February 22, 2001—MeriStar Hotels & Resorts (NYSE: MMH), the nation`s largest independent hotel management company, today announced results for the fourth quarter and full year ended December 31, 2000.
Revenues for the 2000 fourth quarter rose 11.7 percent to $342.1 million from $306.3 million in the 1999 fourth quarter. Excluding non-recurring items, net income for the quarter was $(4.1) million, or $(0.11) per share on a diluted basis, compared to $0.01 per share in the 1999 fourth quarter, and earnings before interest, taxes, depreciation and amortization (EBITDA) were $(2.4) million, compared to $3.2 million in the fourth quarter of 1999.
During the fourth quarter, the company recorded the following non-recurring charges:
—$2.7 million of costs related to the company`s pending merger with American Skiing Company to form Doral International, Inc. As the acquired entity for accounting purposes, the company is required to expense currently all costs it incurs in connection with the merger.
—$0.3 million of costs related to the company`s conversion of hotel leases with MeriStar Hospitality Corporation into long-term management contracts, effective January 1, 2001, under the provisions of the REIT Modernization Act.
—An asset impairment charge of $21.7 million related to the write-down of long-lived intangible assets for the company`s leases of certain limited-service hotels. This charge is a non-cash adjustment to the carrying value of those assets.
Same-store average daily rate (ADR) for full-service, leased hotels in the 2000 fourth quarter advanced 4.7 percent to $104.86, while occupancy rose 1.1 percent to 66.2 percent. RevPAR rose 5.9 percent to $69.46, compared to the 1999 fourth quarter.
RevPAR for all leased hotels improved 5.0 percent in the 2000 fourth quarter to $65.52. ADR rose 5.2 percent to $100.35, and occupancy declined 0.3 percent to 65.3 percent.
``Our results for the fourth quarter and full year 2000 are disappointing. Although top-line revenue growth at our leased hotels continued to be strong, we were not able to benefit at the bottom line due to increased lease payments and higher operating costs, particularly for energy, insurance and guest loyalty programs,`` said Paul Whetsell, chairman and chief executive officer of MeriStar. ``The effect of these costs under our lease agreements began in the third quarter and was much more pronounced in the fourth. We achieved more positive results in both our corporate housing and hotel management businesses with solid top- and bottom-line performance, consistent with our expectations.``
Whetsell added, ``With the implementation of the REIT Modernization Act, we have converted all of our hotel leases with MeriStar Hospitality to management contracts, eliminating the volatility of the leases. The new management contracts have a base fee of 2.5 percent and, including incentive fees, can increase to as much as 4.0 percent of total revenues. As a result of the decreased leakage prior to conversion, our expected total fees in 2001 have changed from 2.75-3.25 percent to 2.5-3.0 percent.``
Excluding non-recurring items, net income for 2000 was $4.5 million, or $0.13 per share on a diluted basis, compared to $0.24 per diluted share in 1999. Revenues for the 12 months increased 9.2 percent to $1.41 billion. Earnings before interest expense, income taxes, depreciation and amortization (EBITDA) for 2000 were $23.9 million compared to $23.3 million in 1999.
Same-store average daily rate (ADR) for full-service, leased hotels improved 5.7 percent to $107.84 in 2000, while occupancy rose 0.1 percent to 72.0 percent.

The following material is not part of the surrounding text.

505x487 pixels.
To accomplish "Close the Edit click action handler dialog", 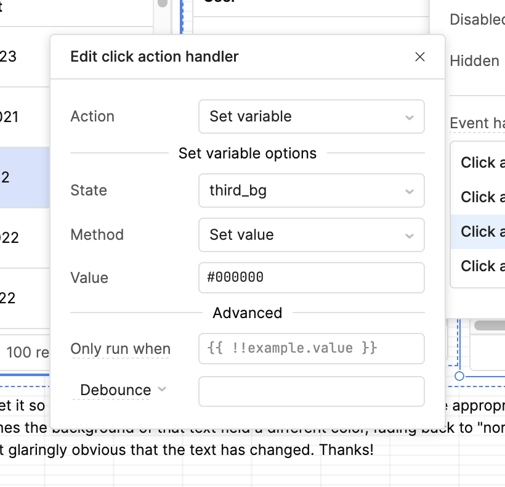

Revenue per available room (RevPAR) increased 5.7 percent to $77.60, compared to 1999. RevPAR for all leased hotels advanced 4.9 percent to $73.11. ADR improved 5.5 percent to $102.38, and occupancy declined 0.6 percent to 71.4 percent.

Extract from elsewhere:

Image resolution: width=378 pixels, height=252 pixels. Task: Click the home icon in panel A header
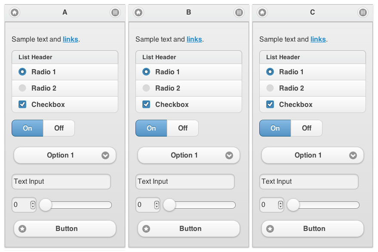[15, 12]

This press release contains forward-looking statements about MeriStar Hotels & Resorts, Inc., including those statements regarding future operating results and the timing and composition of revenues, among others. Except for historical information, the matters discussed in this press release are forward-looking statements that are subject to certain risks and uncertainties that could cause the actual results to differ materially, including the following: the ability of MeriStar Hotels & Resorts and American Skiing Company to complete their merger, the ability of MeriStar Hotels & Resorts to successfully implement its acquisition strategy and operating strategy; the merged company`s ability to manage rapid expansion; significant leverage; changes in economic cycles; competition from other hospitality companies; and changes in the laws and government regulations applicable to the companies.